Helpful Resources on Romans Anyone?

Recently, I was asked by my associate pastor if I would teach a class on Romans for the leadership of our church over the summer. The church will start offering classes such as Old & New Testament surveys and the like in the near future.

I am excited about the possibility certainly, but I am also a bit overwhelmed by the daunting task that lay ahead. I am wondering what those of you who have taught Romans, had a class on Romans, and/or have read widely in this book have as suggestions for resources. I have the commentaries by Fitzmeyer, Moo, Schreiner, Jewett, and Keck.

I am in the very early stages of preparing my own translation, but that is as far as I have gotten.

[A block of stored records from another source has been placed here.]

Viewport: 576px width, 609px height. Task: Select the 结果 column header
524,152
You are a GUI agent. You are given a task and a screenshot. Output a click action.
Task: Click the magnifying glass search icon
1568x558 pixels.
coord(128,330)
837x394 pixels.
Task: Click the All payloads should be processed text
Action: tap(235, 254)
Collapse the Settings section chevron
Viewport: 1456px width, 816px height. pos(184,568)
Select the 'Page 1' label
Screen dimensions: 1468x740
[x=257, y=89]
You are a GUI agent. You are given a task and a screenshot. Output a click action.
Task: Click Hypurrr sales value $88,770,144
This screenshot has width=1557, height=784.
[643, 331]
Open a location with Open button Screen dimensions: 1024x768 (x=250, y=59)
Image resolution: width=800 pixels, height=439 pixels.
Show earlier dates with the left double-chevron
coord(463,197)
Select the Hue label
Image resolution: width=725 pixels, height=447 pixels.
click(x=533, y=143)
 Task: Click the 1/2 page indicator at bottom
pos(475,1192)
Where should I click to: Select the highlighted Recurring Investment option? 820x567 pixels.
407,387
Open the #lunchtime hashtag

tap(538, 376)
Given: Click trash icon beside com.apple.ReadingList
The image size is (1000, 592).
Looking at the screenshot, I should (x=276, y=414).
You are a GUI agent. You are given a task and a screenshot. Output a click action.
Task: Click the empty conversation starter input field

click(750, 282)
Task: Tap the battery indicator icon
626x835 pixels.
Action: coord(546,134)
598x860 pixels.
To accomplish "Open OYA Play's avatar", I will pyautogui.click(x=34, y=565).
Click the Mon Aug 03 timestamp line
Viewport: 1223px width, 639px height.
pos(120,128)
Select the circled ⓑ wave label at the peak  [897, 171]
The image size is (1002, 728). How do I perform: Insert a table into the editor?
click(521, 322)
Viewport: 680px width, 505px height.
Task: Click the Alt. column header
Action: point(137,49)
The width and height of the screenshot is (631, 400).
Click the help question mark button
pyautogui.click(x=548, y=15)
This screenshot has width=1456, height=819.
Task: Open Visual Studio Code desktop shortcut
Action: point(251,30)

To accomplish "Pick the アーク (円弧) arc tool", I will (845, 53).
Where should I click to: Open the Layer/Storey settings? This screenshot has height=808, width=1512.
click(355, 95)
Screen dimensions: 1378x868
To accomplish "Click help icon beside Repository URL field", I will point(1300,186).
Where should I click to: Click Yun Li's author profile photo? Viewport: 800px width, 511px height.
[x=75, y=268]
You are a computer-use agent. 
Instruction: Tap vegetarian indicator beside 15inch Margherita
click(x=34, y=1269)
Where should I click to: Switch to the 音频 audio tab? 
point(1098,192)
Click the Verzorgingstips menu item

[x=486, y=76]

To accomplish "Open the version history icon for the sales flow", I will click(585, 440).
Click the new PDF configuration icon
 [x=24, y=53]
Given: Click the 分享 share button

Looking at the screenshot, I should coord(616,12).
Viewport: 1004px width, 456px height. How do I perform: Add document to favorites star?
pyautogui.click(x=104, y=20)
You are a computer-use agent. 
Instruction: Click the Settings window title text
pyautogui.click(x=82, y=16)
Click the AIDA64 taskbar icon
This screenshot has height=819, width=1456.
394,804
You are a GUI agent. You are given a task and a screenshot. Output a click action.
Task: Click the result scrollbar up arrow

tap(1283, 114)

Let me know what you think.


Bryan L said...

Check out Katherine Grieb's the "Story of Romans".

Bryan L

simon said...

I too would highly recommend Crieb's The Story of Romans. I also think reta Haltemann Finger Paul and the Roman House Churches is very helpful for getting church people to think through the social situation in Rome and how that affected their expression of Christian faith. Tom Wright is, of course, excellent - both in the NIB and his Paul for Everyone series. I also think Philip Esler's Conflict and Identity in Romans is fascinating but not entirely convincing.

JM O'Clair said...

I have used NT Wright's Romans commentary (as Simon mentions) in the NIB series. Also a small book, Klaus Haacker's Theology of Paul's Letter to the Romans in Dunn's NT Theology series (Cambridge). I also usually emphasize the Claudian edict approach to help understand the occasionality of the letter. .. And you can't beat Dunn's WBC either!

Byron said...


I use a variety of commentaries but as as textbook I require

Johnson, L. T. Reading Romans: A Literary and Theological Commentary. Macon, GA.: Smyth & Helwys, 2001. ISBN: 157312276

I find it not only readable but a great introduction that can then launch students into other texts.


James F. McGrath said...

Dunn's commentary on Romans is very helpful - it clarifies the logic of Paul's train of thought when he moves between discussing works of the Law, circumcision, and whether God is the God of Gentiles as well as Jews.

Michael J. Gorman said...

There's a lot of good material on Romans, of course. The following have all worked well with students, and those that could be used in a church context I have asterisked:

Luke Johnson, Reading Romans. A gem.*

Kathy Grieb, The Story of Romans*

Ben Witherington, Romans commentary* (maybe)

Klaus Haacker, theology of Romans

Brendan Byrne, Sacra Pagina--good with the Greek and theologically rich

Anonymous said...

I took a Greek exegesis course on Romans and have used Moo (a classic note on Romans), Schreiner (highly recommended from a reformed perspective), Dunn (very good from a new perspective interpretation), Jewet ( a massive commentary). He refers to God as "She" in Romans:). Probably the most elegant work on Romans is that of Barrett.

J. R. Daniel Kirk said...

Wright's commentary is nice as an accessible, shorter overview. I reviewed Haacker's Theology of Romans and wasn't that excited about it.

Drop me an e-mail off line. jrdkirk[at]gmail[dot]com

Matthew D. Montonini said...

I want to thank everyone for their input! I plan on following this advice in my research.